Un reciente análisis realizado por la organización Fundar ha revelado una dinámica compleja en la estructura de precios de Argentina en comparación con el resto de la región latinoamericana. Según los datos procesados, durante el mes de abril, Argentina experimentó un abaratamiento del 0,6% respecto a los países de América Latina, marcando una tendencia de mayor accesibilidad relativa a pesar de las presiones inflacionarias internas.
El estudio, que se sustenta en información proveniente de organismos de prestigio global y nacional como el Banco Mundial, la Organización Internacional del Trabajo (OIT), el Fondo Monetario Internacional (FMI) y el Conicet (INEs), analiza la evolución de los costos desde que Javier Milei asumió la presidencia. El informe destaca una paradoja económica: mientras que el país se ha encarecido en términos de moneda dura, su posición competitiva frente a sus vecinos regionales ha mejorado.
Específicamente, desde el inicio de la gestión de Javier Milei, Argentina se encareció un 3,5% en dólares. Este fenómeno se explica porque la inflación doméstica ha corrido a un ritmo más elevado que el ajuste del tipo de cambio. No obstante, al contrastar estos datos con el comportamiento de las demás economías de América Latina, se verifica que el país haya sufrido un abaratamiento del 8,3% respecto al resto de la región en el mismo período.
Al desglosar el análisis por rubros, el relevamiento realizado entre noviembre de 2023 y abril de 2026 indica que Argentina se volvió más barata en siete de los 11 rubros seleccionados para el estudio. Las mejoras más significativas en los precios relativos se concentraron en tres áreas principales: la Indumentaria, que registró una baja del 36,2%; el Equipamiento del hogar, con un descenso del 24,2%; y la Recreación, que cayó un 18,8%. Asimismo, se observaron bajas en los costos de Alcohol y tabaco, Alimentos, Salud y Restaurantes.
En contraposición, existen sectores donde la tendencia fue inversa y el país se volvió más caro en relación con la región. El incremento más drástico se registró en Vivienda y servicios, que subió un 50,9%. También se reportaron encarecimientos en Comunicaciones (+26,3%), Transporte (+7,1%) y Educación.
Desde Fundar, los analistas señalan que, si bien los precios relativos se han ido ordenando desde la asunción de Milei, el proceso aún no ha concluido.
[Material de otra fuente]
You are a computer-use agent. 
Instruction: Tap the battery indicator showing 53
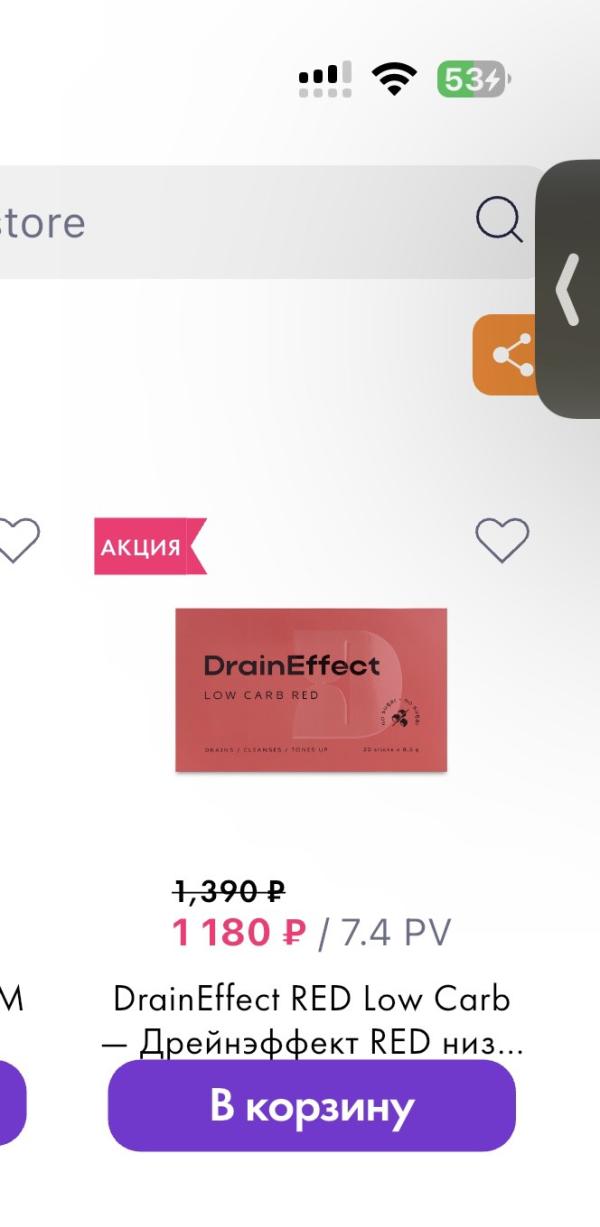click(472, 79)
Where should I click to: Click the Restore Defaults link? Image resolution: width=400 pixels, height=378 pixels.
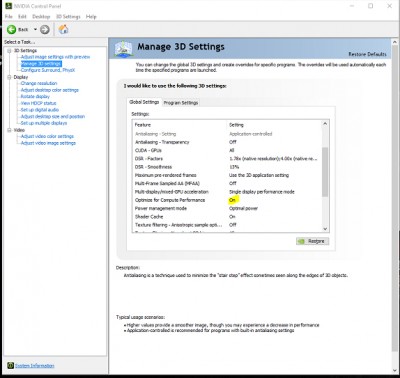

El organismo destacó que, en aquellos capítulos donde Argentina históricamente ha sido más costosa —como es el caso de Restaurantes, Indumentaria, Recreación y Equipamiento del hogar—, el país ha logrado volverse "un poco menos caro".
El análisis detallado del mes de abril permite comprender la mecánica de este abaratamiento relativo. Durante ese mes, Argentina se encareció un 3,6% en moneda dura, resultado de una inflación del 2,6% combinada con una caída del 1% en el dólar oficial. Sin embargo, en el mismo período, el promedio de América Latina se encareció un 4,2%. Esta diferencia aritmética es la que permite afirmar que, en términos relativos, Argentina se volvió un 0,6% más accesible para el entorno regional.
Una de las novedades más relevantes del cuarto mes del año fue el comportamiento del transporte local, cuyo costo superó al promedio regional. Actualmente, Argentina presenta un escenario dividido: existen seis rubros en los que el país es más caro que el promedio, destacándose especialmente la Indumentaria y los Restaurantes, rubros donde los precios domésticos son los más elevados de todo el continente. En el otro extremo, hay cinco rubros en los que Argentina es más barata, liderando esta tendencia los sectores de Salud y Alcohol.
Finalmente, el estudio de Fundar concluye que, en términos generales, los precios en Argentina se sitúan actualmente en torno al promedio latinoamericano. En términos de costo de vida, el país se ubica por debajo de Uruguay, México y Chile, así como de la mayor parte de las naciones desarrolladas, pero mantiene un costo de vida más alto que el de Brasil, Colombia, Honduras y Paraguay.